▶ **EXERCISE DETAILS**
Please transcribe only the lines from the one holding "Given: Click the bnamericas logo" through the final line of the data, both included, with no pictures.

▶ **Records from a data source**
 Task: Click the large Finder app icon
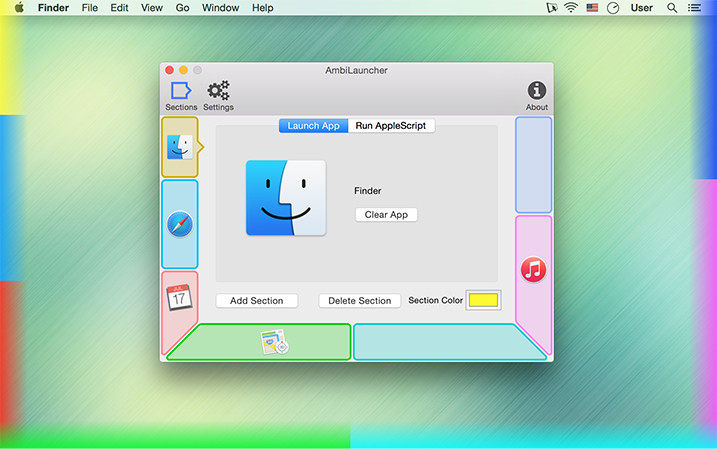[x=286, y=198]
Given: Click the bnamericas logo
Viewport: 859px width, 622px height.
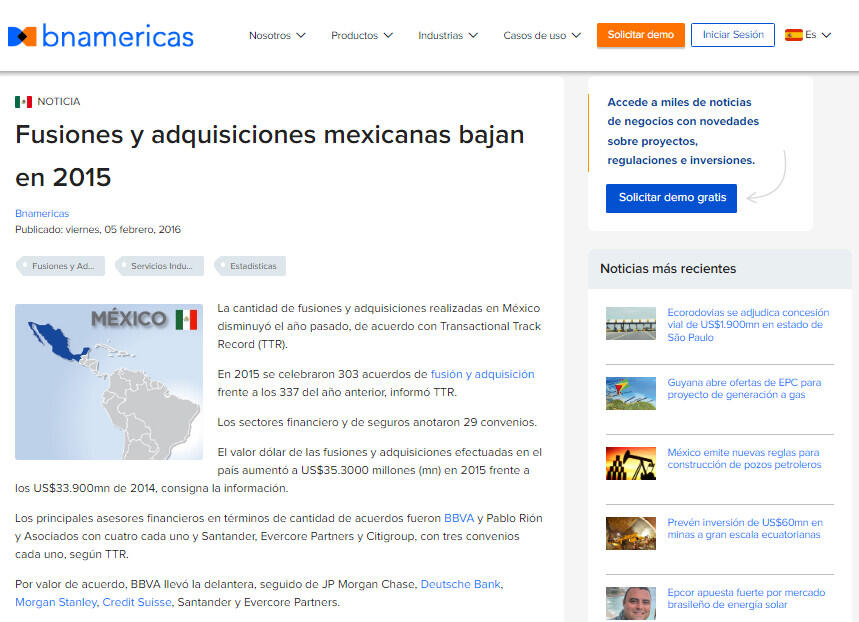Looking at the screenshot, I should (x=101, y=36).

▶ **OUTPUT BELOW**
Given: Click the bnamericas logo
Viewport: 859px width, 622px height.
Looking at the screenshot, I should (x=101, y=36).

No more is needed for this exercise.